This article offers an overview and an interpretation of Trevor Hartley’s scholarship in the fields of private international law and EU law. It argues that Hartley’s work, beginning in the mid-1960s and spanning almost six decades, shows striking affinities with two broader outlooks and genres of legal discourse that have roots in this same period. These can be found, firstly, in the approach of senior English judges committed to “internationalising” the conflict of laws in the post-war era; and, secondly, in the so-called “legal process” current of scholarship that was especially influential in American law schools from the late 1950s onwards. Reading Hartley’s writings against these backgrounds can help illuminate, and perhaps to some small extent complicate, two labels he himself has given to his own work: of a “modern approach”, in which “law is made for man, not man for the law”.
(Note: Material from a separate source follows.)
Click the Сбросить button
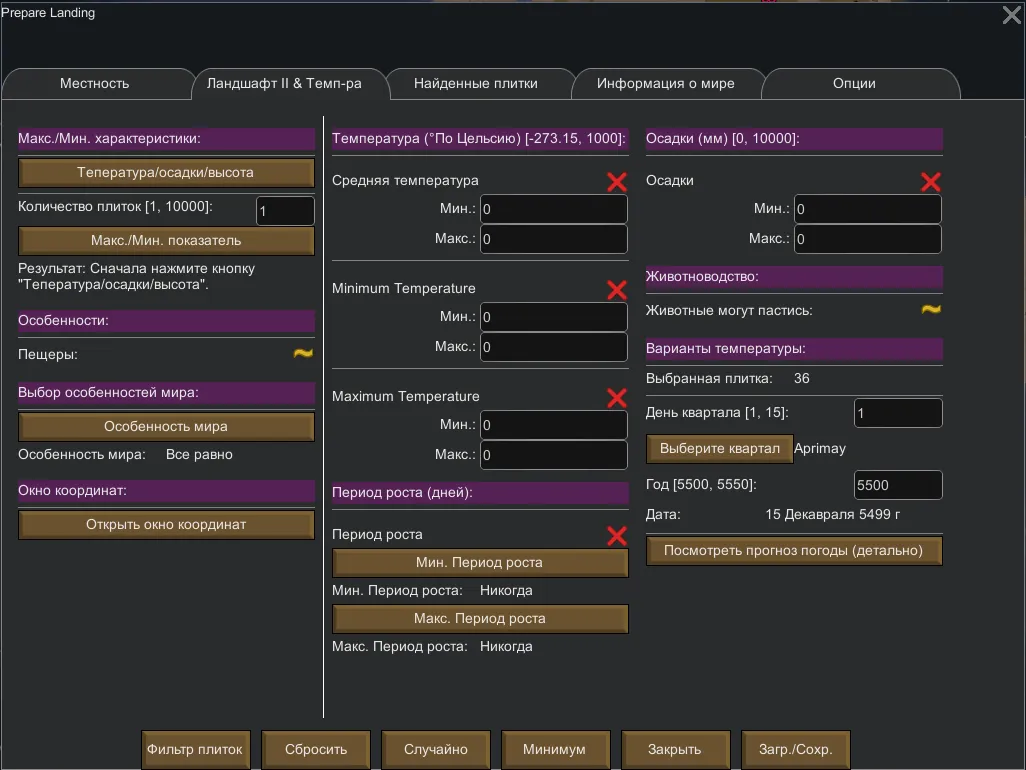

Adrian Briggs, “What remains of the Brussels I Regulation in the English conflict of laws?”
The paper argues that whether we are concerned with retained or assimilated EU laws, or with rules of UK law made as close copies of EU laws, initial encouragement to interpret them as though they were still rules of EU law is coming to be, and should be, replaced by a cooler realisation that, as they no longer function in English law as cogs in a great European legal construction, they should be reassessed and repurposed to serve the purposes of domestic law. That will mean, for good or ill, that the tangible and intangible effect of the Brussels I Regulation on English law is less, and will come to be much less, than some had supposed.
Hans van Loon, “A view from the Hague”
This article highlights the crucial role of Trevor Hartley as the principal author of the Explanatory Report of the 2005 Hague Choice of Court Convention. His exhaustive and crystal-clear explanations, for example on the Convention’s sophisticated rules on intellectual property and its relation to the Brussels I Regulation, are a lasting, indispensable help to its correct interpretation and application. They even shed light on some aspects of the 2019 Hague Judgments Convention. The article also recalls Trevor Hartley’s essential role in the European Group for Private International Law, of which he has been an original member since 1991, most of the time as the only representative of a common-law legal system. Lastly, this contribution praises Trevor Hartley’s exceptional scholarly and pedagogical qualities, as evidenced notably by his widely used International Commercial Litigation.
Linda Silberman, “Trevor Hartley: champion for the Hague Choice of Court Convention”
This article, in tribute to Professor Trevor Hartley, discusses the debate between Gary Born and Professor Hartley about whether countries should ratify the Hague Choice of Court Convention. It also explains how that debate contributed to the conclusions reached by a New York City Bar Committee that was asked by the United States State Department for its views on ratification of the Convention.
Alex Mills, “Assessing the Hague Convention on Choice of Court Agreements 2005”
Almost twenty years after the adoption of the Hague Choice of Court Convention 2005, it may be an appropriate moment to reflect on and assess its legacy to date. This article, part of an issue paying tribute to the work of Professor Trevor Hartley, notes a number of different ways in which the legacy of the Convention may be evaluated, particularly appreciating the important role of the Explanatory Report co-authored by Professor Hartley. It argues that the Convention should not be judged merely based on the (admittedly limited, but perhaps growing) number of state parties, but also taking into account its wider influence in a number of different respects which may cast a more positive light on its achievement. These include the importance of the Convention to the Hague Conference on Private International Law, the soft power of the Convention, and the role of the Convention in preserving the enforceability of UK judgments based on exclusive jurisdiction agreements in European Union Member States notwithstanding Brexit.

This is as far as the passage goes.